Stupid Little Puppy

Brooke here:

Zu outgrew his crate and was moved to a larger one, which was THE END OF THE WORLD. The puppy howled all night long.  We moved him into the bedroom to see if being close to us would help; it was partially successful, as he switched over from howling to vomiting.  I went to clean up the mess and found large chunks of hard plastic which he had ripped off of the floor of his playpen and eaten.  Playpen full of uppity-zillion dollars’ worth of chewtoys and treats but noooooo, he eats the floor…

He is currently at the vet’s and has had a full day’s worth of x-rays and palpitations, and we’re in a “wait and see” phase to see whether he needs surgery or if he can pass the remaining plastic on his own.  The vet is optimistic, which is good, but Zu hasn’t slept since noon yesterday, which is bad.
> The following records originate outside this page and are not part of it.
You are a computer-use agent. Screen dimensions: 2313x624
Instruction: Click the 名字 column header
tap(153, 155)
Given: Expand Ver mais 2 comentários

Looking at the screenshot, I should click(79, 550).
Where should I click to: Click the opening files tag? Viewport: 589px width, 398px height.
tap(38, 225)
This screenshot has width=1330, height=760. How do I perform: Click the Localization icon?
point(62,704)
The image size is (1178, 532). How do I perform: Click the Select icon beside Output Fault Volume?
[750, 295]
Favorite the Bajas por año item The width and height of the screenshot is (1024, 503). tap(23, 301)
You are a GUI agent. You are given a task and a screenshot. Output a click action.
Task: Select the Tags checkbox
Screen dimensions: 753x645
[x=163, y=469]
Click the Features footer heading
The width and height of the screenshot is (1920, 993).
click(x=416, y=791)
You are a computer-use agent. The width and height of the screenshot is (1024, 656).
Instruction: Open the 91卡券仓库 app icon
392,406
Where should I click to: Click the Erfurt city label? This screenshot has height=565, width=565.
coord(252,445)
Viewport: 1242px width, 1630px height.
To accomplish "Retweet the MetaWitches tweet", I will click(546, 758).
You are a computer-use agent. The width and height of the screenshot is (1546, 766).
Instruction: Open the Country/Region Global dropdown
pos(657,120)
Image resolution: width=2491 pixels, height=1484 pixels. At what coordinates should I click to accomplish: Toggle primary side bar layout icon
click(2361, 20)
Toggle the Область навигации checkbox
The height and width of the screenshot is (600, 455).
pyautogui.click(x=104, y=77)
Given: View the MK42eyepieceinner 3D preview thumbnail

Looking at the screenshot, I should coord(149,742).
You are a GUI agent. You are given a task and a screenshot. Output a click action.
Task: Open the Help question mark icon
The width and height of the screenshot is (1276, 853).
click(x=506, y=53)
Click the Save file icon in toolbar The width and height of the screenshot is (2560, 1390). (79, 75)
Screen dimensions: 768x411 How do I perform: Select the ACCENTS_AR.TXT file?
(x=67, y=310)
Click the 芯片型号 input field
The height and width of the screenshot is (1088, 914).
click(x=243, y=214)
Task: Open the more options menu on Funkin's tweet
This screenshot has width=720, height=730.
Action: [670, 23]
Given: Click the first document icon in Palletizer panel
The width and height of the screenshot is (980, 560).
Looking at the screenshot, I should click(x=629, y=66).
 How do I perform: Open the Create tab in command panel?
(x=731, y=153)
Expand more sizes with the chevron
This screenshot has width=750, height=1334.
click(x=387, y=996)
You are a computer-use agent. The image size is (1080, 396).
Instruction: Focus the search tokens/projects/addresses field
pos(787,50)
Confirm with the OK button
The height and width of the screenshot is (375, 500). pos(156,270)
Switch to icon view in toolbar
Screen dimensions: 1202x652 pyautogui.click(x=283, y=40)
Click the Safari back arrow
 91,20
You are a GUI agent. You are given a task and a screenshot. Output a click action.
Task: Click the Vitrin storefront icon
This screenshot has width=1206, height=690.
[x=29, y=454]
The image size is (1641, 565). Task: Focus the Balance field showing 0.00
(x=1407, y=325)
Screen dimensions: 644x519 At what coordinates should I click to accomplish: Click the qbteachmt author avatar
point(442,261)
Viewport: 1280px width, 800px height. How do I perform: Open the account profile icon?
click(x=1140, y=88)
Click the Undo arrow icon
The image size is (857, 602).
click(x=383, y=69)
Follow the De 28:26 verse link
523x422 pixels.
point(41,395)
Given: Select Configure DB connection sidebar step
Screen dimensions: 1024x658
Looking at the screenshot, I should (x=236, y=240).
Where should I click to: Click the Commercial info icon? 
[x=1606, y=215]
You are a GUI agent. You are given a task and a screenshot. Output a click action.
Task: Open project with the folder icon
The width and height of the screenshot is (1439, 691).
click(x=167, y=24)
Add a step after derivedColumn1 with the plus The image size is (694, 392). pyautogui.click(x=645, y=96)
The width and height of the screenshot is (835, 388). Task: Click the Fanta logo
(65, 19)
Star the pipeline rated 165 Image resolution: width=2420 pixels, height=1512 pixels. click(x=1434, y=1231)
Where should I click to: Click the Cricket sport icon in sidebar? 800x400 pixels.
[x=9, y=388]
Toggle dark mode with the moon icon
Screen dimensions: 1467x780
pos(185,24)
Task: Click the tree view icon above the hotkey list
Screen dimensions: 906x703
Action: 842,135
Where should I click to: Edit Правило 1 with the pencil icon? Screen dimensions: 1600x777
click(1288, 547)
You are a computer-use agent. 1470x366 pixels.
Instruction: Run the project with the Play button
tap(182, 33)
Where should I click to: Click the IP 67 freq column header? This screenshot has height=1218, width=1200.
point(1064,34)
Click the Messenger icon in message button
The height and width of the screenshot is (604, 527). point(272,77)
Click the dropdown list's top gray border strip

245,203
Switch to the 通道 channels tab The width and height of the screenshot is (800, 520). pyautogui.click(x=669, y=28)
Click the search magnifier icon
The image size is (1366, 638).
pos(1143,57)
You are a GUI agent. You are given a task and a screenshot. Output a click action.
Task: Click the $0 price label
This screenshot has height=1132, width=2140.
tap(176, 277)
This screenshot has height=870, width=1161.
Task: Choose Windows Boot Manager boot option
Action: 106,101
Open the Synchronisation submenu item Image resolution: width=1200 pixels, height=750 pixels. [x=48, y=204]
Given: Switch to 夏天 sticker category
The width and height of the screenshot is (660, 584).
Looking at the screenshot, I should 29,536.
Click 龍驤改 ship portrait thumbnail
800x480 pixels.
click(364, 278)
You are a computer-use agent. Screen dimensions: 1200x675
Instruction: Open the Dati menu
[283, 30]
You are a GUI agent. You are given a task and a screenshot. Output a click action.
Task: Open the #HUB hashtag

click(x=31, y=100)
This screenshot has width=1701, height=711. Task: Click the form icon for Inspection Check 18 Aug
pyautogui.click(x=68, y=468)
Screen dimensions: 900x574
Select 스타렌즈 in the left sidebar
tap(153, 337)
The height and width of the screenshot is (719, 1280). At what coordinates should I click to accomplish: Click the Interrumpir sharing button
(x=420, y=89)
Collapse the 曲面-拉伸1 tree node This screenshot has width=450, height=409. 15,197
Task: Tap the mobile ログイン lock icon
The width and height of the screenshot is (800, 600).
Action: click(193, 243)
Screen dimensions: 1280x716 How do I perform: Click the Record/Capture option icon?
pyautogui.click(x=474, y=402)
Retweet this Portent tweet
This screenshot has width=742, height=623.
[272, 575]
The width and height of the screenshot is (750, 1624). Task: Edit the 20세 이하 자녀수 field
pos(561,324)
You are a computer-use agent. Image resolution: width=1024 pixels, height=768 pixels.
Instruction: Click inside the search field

And they asked me if we wanted to have the plastic back (y’know, after) and for a second I thought “Yeah that would be a great picture for the blog!” And two seconds after that I thought “What the f*@& is wrong with me?”

Which is why this post is without pictures.  You are welcome.

9 thoughts on “Stupid Little Puppy

  1. Can we at least get the xrays?

    As for teeth: I have the 4 perfect molars they removed to make room before I had braces put on. Weird but I like having them. NEVER done anything with them (no funky necklace) but they’re mine. From my body. I made them. Still have’m 30 years later (in some box o junk).

  2. One of our dogs had to have surgery to remove a bowel obstruction a couple of weeks ago. It was grass, for some reason stuck and compacted. About 10 inches of it was blocking her bowel and was removed.

    They saved the grassy obstruction so I could see it, and they asked if I wanted to keep it. Yeah. No thanks.

    (Seriously, how does a dog get stopped up with GRASS?)

    Hope Zu passes the plastic without incident 🙂

  3. My guess would be that they have to ask. Some people will want anything back. It’s easier to ask about every wad of grass and hunk of plastic than it is to deal with the bitch-fest if you trash part of Junior’s favorite toy.

  4. There are so many humans (at least, I THINK they’re human) who ask for, or are offered and accept, their gallstones, gall bladders, appendices, et cetera et cetera, in bottles full of formalin, to put on their mantelpieces I guess, that the surgeons probably get in the habit of asking about even the most unlikely souvenirs. I hope the pup manages to get rid of his plastic on his own.

  5. You know… when our 4 year old beloved Silky Terrier went into the ER unexpected, and passed away 36 hours later, they incinerated her… and never offered to return the collar. They did ask if we wanted to handle the burial or have them do it, but we were transitioning from retiring from the military and finding where our second life would take us, so we had the vet take car of that. Her belongings (collar and tags) didn’t cross our minds for several days after that; by then it was too late.

    Also, oddly enough, you’ve helped me want to get a puppy. I was going to skip most of the puppyhood and get a 6 – 12 month old, but I somehow lost my mind in reading your blogs (about you losing your mind). I know what puppies are, I’m sure I’m insane, but I’m incredibly excited about it. (and yes, I’m dog/puppy experienced, been breed researching and doggy book reading for a year).